Work instruction: Your task is to copy every line below that contains the word "heading".
#####
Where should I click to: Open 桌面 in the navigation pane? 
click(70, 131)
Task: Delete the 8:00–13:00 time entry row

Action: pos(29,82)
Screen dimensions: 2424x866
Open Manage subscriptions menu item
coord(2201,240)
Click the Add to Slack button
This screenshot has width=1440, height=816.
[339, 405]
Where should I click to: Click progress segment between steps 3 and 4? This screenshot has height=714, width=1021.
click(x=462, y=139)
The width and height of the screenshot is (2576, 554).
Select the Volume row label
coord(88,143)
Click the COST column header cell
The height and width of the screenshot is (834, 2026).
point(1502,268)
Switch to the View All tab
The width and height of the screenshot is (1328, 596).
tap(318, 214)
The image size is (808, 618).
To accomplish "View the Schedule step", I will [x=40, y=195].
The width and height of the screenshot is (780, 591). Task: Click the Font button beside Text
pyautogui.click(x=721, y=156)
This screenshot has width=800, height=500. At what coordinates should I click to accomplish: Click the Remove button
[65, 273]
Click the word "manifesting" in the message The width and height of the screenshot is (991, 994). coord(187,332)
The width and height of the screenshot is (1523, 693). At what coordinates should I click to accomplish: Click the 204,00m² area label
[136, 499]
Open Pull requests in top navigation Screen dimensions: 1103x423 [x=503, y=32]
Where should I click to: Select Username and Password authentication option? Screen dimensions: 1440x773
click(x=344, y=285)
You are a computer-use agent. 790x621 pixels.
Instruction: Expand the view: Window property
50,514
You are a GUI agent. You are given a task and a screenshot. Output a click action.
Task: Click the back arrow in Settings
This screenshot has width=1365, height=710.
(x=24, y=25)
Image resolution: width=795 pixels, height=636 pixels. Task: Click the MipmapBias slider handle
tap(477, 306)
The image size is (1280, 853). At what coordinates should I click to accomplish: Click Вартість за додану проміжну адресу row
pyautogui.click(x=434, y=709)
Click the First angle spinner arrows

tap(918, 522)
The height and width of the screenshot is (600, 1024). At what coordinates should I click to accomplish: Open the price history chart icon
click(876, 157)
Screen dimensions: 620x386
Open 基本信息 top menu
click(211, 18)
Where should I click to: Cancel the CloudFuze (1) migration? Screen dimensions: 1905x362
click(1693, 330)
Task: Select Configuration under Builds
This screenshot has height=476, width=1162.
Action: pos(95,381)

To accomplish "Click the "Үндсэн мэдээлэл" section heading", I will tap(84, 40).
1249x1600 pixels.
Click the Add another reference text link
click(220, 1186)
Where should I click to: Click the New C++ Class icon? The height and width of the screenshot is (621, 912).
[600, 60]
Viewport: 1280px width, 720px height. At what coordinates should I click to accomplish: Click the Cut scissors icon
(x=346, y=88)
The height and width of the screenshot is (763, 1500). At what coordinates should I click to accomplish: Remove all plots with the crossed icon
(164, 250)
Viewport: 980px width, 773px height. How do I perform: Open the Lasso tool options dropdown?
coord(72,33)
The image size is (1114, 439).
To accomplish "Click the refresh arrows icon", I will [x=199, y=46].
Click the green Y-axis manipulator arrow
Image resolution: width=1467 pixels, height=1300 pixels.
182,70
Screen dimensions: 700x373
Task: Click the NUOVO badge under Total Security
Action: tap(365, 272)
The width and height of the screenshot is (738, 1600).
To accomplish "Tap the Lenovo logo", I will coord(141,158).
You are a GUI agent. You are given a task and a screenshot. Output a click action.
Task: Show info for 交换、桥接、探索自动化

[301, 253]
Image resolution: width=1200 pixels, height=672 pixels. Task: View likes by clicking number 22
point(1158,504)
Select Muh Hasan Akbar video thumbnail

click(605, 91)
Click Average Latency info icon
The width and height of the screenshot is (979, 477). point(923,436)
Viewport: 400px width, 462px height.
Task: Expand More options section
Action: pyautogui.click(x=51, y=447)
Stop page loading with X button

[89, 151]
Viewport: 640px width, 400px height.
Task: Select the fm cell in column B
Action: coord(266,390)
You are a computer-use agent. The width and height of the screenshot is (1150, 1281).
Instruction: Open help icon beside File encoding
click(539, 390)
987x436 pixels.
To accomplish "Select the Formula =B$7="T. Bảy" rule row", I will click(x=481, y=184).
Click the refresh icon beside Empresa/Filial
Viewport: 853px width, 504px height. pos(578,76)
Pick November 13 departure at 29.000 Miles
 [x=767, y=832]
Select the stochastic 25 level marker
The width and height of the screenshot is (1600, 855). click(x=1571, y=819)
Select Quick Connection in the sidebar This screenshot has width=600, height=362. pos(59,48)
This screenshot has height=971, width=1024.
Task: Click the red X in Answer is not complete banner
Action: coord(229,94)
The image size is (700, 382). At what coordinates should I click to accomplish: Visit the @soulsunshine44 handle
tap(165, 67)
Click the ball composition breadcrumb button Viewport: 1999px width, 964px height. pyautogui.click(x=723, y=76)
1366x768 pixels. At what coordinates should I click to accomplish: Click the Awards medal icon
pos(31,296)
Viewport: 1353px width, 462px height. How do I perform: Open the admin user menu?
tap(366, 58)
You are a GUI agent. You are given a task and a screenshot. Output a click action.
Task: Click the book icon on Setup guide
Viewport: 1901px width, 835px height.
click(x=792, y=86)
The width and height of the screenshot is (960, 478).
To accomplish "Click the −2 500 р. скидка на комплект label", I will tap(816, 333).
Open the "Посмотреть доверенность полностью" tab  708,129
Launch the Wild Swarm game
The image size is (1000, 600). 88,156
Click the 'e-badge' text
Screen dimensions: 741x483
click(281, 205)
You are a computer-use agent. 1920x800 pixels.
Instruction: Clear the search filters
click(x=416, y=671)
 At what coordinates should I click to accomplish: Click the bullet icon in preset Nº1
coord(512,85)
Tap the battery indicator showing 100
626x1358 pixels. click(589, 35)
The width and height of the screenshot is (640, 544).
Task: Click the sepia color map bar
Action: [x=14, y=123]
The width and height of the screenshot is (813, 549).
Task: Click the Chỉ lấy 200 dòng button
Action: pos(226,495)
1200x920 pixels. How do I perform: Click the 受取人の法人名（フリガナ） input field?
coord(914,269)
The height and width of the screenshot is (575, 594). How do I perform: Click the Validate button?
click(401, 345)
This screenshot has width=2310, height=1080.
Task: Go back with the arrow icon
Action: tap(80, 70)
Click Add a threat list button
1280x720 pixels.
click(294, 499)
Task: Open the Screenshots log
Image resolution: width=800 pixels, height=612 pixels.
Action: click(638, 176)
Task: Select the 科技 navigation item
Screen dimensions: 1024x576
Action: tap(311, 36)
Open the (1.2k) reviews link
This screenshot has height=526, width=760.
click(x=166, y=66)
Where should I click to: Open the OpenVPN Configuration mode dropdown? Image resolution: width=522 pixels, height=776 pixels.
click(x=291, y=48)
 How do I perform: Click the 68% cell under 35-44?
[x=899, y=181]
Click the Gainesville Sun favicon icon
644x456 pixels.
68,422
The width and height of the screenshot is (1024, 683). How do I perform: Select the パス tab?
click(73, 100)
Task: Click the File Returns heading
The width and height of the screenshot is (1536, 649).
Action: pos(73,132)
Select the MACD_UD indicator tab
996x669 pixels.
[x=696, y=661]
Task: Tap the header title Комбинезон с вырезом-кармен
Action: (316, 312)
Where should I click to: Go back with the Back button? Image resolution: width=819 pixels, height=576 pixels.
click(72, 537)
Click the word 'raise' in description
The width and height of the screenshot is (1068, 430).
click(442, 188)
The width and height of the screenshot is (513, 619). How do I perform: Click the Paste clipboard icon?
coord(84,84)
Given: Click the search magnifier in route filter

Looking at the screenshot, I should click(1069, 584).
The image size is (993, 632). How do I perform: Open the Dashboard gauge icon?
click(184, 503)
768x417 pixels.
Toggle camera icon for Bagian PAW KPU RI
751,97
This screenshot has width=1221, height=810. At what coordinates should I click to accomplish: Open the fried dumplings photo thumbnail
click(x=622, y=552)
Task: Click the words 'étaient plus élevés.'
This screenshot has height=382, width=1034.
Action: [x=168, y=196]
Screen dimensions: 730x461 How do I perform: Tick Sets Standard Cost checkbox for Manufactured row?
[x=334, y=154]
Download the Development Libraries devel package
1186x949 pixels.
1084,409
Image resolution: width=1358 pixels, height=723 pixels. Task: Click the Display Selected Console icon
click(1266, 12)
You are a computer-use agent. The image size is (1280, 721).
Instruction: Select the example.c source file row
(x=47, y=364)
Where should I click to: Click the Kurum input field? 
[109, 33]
#####
Answer to the problem:
To accomplish "Click the "Үндсэн мэдээлэл" section heading", I will tap(84, 40).
Task: Click the File Returns heading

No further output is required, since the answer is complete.